WMMS always had the first announcement of any concert dates, and I can recall one in particular - Led Zeppelin. Their 1980 tour. WMMS announced the tour dates at the Richfield Coliseum (which has since been torn down) and how to get tickets. Due to the expected onslaught of demand for such a high-profile show, they had a special arrangement that required getting a money order and mailing it in. The day they gave out the instructions I ran down to the post office to get that money order. Yes, back in those days that’s where you got money orders. The instructions were very explicit - tickets were $30 apiece (Thirty bucks!) plus a $1.50 handling charge, so $31.50 each. I drove like a bat out of hell (Meat Loaf) to the post office ready to hand them $63.00 for my money order then straight to the mailbox.

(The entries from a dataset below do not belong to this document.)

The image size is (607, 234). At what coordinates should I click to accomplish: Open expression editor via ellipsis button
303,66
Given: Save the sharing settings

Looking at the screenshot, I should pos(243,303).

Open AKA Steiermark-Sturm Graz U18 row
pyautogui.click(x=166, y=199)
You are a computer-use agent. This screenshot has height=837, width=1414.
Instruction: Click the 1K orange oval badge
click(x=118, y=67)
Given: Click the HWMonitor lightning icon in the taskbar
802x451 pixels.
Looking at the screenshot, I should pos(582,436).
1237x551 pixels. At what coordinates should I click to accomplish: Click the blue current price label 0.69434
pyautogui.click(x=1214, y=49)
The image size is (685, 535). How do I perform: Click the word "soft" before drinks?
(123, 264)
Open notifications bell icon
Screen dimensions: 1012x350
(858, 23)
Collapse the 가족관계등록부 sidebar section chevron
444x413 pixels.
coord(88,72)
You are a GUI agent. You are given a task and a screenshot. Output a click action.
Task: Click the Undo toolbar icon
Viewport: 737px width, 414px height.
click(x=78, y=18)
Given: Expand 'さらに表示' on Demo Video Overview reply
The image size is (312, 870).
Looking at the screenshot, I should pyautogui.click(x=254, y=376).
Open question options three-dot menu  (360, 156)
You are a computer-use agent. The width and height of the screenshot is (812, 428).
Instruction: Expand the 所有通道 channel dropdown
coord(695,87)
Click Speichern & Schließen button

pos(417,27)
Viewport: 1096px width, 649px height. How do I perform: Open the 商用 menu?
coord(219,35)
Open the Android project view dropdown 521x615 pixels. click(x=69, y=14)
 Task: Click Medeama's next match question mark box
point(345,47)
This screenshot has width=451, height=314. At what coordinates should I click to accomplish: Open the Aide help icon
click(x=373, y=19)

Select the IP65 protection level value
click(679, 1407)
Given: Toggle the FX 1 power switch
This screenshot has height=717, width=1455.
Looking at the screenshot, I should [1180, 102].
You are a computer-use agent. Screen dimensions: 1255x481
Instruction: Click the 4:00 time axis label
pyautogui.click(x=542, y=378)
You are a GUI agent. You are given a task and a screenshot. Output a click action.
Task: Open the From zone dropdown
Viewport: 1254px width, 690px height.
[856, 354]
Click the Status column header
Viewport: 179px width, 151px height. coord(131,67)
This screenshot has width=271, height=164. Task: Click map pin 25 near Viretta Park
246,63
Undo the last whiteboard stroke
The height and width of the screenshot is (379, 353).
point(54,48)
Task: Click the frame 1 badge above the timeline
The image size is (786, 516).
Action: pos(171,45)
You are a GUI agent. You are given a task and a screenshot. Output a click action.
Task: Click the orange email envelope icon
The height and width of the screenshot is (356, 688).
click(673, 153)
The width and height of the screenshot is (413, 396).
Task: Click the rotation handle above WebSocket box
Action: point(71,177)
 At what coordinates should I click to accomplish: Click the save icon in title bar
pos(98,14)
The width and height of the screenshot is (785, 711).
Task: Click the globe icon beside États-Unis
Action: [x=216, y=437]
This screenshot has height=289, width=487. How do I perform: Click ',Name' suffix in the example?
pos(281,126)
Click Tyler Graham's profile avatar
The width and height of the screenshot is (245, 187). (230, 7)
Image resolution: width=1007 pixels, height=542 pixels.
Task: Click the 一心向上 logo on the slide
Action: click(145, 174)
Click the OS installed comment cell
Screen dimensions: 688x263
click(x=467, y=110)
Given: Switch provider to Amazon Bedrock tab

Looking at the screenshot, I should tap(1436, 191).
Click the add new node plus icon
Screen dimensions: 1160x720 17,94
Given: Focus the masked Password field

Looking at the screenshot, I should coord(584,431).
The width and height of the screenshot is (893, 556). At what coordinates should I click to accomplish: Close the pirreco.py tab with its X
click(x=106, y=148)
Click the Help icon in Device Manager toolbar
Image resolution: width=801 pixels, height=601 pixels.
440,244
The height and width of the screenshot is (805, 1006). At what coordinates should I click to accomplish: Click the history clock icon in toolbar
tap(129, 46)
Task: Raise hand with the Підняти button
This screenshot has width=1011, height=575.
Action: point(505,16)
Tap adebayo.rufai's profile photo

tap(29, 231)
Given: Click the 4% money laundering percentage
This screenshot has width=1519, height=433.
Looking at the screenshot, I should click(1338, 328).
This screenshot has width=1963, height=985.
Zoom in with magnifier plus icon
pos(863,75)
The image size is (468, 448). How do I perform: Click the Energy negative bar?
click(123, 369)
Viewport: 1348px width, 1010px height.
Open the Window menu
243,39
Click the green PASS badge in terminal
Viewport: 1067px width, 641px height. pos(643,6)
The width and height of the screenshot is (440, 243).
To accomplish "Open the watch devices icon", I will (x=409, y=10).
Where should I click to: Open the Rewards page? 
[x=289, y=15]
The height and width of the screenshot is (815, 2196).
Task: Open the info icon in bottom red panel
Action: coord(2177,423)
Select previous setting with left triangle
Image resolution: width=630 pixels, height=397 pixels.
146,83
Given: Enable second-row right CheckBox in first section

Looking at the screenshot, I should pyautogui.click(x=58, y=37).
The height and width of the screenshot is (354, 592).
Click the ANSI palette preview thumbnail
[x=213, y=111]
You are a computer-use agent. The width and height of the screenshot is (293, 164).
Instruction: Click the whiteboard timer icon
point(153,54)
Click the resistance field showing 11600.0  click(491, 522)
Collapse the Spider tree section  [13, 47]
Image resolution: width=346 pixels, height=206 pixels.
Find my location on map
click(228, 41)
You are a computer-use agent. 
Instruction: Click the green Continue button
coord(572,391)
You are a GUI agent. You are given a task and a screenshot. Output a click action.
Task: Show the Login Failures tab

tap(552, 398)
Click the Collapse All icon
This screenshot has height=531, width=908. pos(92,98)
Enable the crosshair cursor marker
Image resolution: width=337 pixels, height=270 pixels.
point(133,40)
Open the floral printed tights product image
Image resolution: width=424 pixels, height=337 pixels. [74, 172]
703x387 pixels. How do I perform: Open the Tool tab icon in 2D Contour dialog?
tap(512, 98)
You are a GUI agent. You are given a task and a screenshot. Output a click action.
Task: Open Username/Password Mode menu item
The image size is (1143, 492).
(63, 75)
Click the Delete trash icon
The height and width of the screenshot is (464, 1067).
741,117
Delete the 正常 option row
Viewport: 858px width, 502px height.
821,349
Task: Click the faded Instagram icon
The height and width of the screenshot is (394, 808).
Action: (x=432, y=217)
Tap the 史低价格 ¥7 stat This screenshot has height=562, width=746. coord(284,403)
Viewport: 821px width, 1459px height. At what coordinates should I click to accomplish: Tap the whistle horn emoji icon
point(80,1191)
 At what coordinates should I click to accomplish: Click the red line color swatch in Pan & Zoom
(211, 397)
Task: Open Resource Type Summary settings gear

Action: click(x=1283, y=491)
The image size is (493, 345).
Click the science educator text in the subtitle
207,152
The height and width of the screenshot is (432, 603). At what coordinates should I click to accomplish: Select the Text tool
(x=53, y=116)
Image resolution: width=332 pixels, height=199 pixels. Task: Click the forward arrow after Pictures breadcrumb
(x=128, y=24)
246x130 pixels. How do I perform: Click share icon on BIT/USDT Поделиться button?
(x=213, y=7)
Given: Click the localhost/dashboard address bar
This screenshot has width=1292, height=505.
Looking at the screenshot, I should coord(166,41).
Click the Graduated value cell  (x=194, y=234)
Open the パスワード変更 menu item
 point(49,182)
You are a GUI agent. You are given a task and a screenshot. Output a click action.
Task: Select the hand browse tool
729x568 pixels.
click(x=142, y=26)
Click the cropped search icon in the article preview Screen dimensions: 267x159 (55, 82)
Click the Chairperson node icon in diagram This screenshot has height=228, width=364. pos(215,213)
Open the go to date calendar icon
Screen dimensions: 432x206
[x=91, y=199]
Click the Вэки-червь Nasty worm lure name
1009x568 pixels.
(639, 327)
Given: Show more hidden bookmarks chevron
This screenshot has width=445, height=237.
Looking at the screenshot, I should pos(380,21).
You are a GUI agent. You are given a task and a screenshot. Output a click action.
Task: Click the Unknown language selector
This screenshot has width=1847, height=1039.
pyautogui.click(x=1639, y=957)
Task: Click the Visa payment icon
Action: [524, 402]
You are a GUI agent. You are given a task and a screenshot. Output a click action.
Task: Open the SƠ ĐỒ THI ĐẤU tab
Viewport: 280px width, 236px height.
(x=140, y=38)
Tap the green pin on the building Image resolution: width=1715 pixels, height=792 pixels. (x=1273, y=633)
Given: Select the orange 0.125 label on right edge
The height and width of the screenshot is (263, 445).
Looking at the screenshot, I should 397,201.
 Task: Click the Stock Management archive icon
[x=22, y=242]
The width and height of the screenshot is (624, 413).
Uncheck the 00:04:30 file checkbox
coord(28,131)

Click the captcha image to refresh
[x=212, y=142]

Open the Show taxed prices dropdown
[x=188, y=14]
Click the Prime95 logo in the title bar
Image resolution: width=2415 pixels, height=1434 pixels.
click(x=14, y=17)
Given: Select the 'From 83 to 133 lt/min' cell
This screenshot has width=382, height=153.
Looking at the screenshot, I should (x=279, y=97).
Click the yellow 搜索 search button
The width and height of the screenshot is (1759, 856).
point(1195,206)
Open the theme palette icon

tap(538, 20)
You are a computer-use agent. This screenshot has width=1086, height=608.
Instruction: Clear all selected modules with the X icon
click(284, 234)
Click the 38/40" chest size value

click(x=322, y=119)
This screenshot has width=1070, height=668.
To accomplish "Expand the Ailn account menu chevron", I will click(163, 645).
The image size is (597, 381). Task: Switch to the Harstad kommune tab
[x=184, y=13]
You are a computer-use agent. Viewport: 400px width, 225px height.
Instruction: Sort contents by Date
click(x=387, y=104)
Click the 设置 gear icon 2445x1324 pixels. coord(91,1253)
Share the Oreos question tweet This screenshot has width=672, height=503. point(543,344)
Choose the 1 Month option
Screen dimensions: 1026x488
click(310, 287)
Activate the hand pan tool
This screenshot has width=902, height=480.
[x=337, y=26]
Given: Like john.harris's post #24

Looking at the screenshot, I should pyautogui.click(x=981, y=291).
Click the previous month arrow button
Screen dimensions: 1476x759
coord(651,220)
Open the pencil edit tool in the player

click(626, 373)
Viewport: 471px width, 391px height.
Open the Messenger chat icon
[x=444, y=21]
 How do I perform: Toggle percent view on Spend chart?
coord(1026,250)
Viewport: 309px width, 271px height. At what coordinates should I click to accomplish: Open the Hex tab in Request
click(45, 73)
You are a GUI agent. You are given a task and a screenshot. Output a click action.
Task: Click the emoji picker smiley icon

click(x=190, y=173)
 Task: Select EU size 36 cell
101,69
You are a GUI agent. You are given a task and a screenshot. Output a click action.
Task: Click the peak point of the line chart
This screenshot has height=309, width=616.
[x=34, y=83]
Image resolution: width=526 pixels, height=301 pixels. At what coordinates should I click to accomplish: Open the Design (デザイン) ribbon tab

Standing in front of me was this very cute blonde who was trying to explain to the middle-aged teller what she was trying to do - ‘Uh, they told me I have to, uh, get a $30 plus a dollar fifty, I think, money order for…’
I jumped in. I said “She's going to see Zeppelin! She heard it on WMMS! She needs a $31.50 money order! And a $63 money order for me! ZEPPELIN!!!! WOOO HOOOO!!!!”
Yeah, I tapped that.
Sadly, that tour got cancelled when John Bonhan, Zeppelin’s drummer, died of asphyxiation. He drowned in his own vomit after binge drinking. So I never got the tickets.
Looking back, that event was the beginning of the end for WMMS, and for that phase of my life. Less than a year later, I graduated from Kent State and moved away from the Cleveland area. I became an adult.
Now it's over 30 years later. I'm a middle-aged, responsible father with a mortgage and a mundane job. As I drive down I-4 towards downtown Orlando heading to work, I have WJRR blasting through the box. And I hear that Red Hot Chili Peppers are coming to the Amway Center, tickets going on sale next week.
And I think, I hope Anthony Kiedes doesn’t overdose before the show.